--- start of DATASET ROWS ---
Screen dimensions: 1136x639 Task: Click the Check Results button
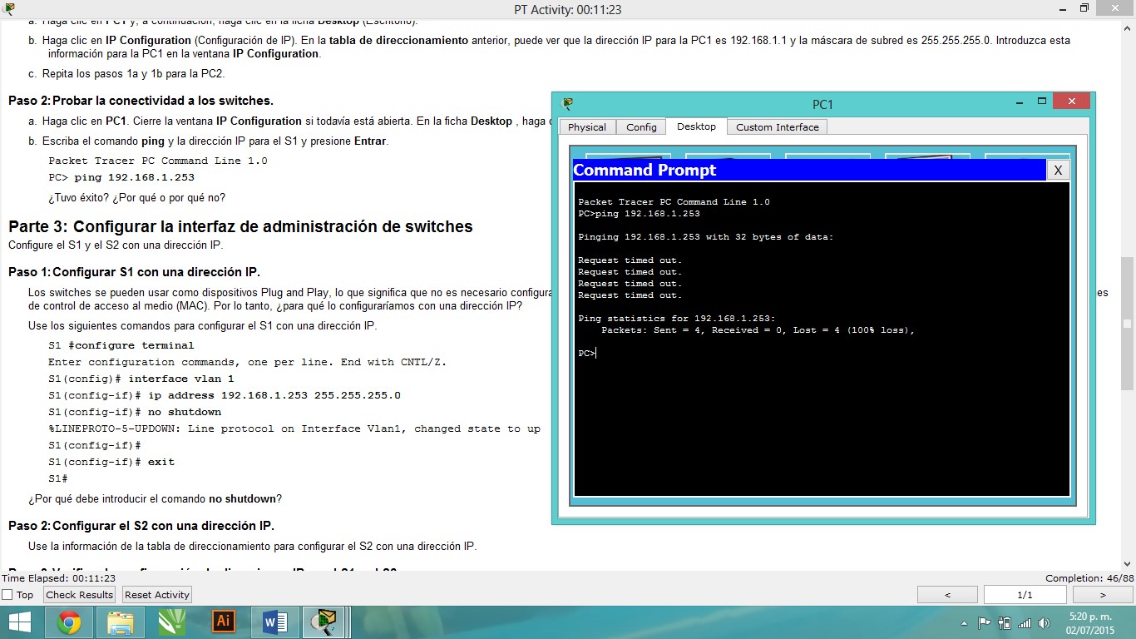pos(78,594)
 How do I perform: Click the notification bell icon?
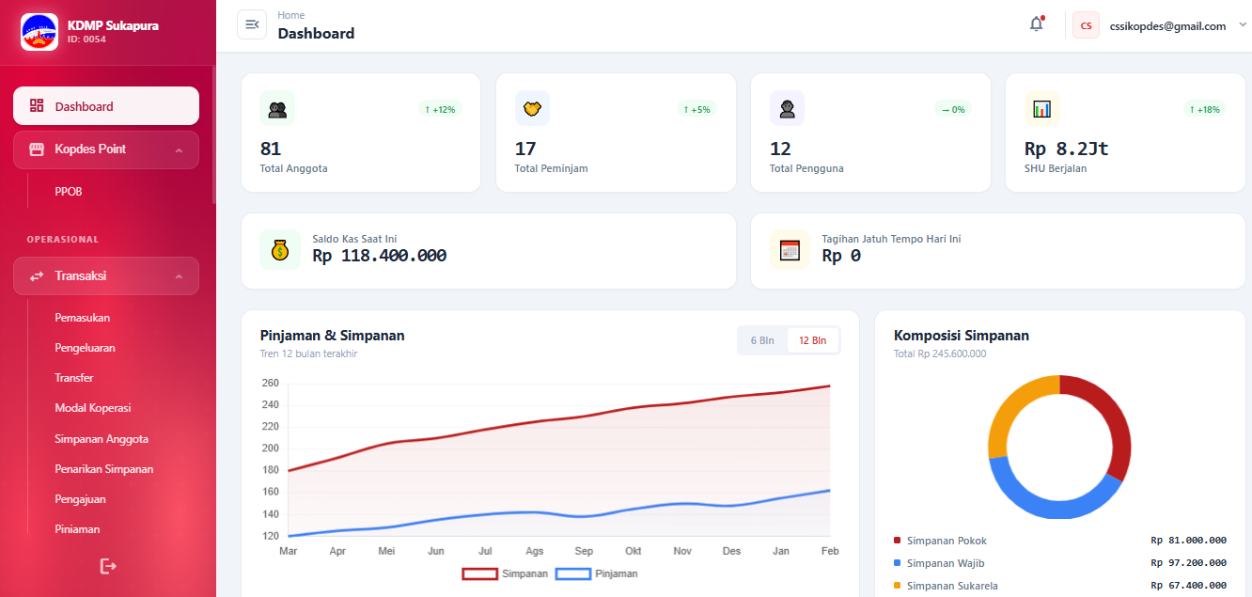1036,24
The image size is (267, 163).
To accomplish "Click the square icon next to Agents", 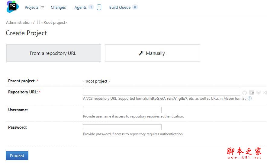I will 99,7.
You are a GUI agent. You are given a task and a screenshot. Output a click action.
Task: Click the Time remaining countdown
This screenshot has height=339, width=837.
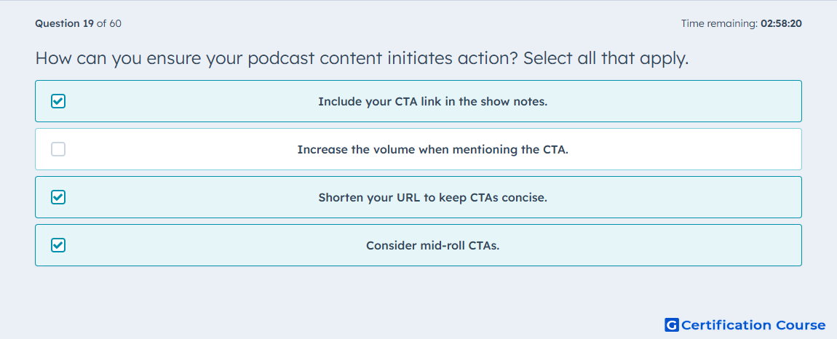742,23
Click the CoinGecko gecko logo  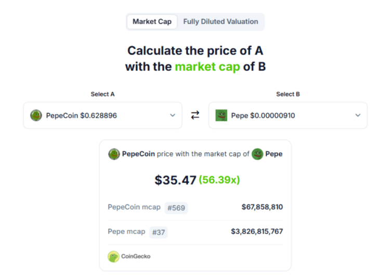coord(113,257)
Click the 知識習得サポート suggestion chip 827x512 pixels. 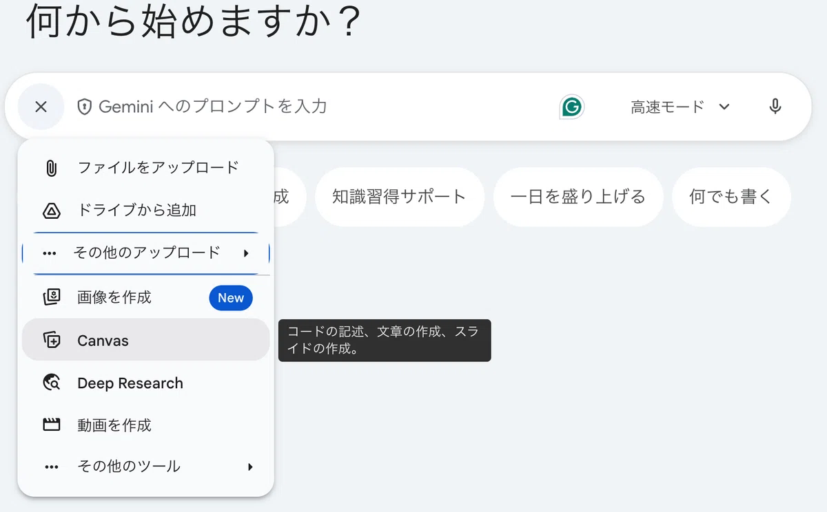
--- end of DATASET ROWS ---
■ **EXERCISE DIRECTIONS**
Pick out every line in the records above that contains the word "screenshot".

■ **EXERCISE ANSWER**
You are a GUI agent. You are given a task and a screenshot. Output a click action.
This screenshot has height=339, width=837.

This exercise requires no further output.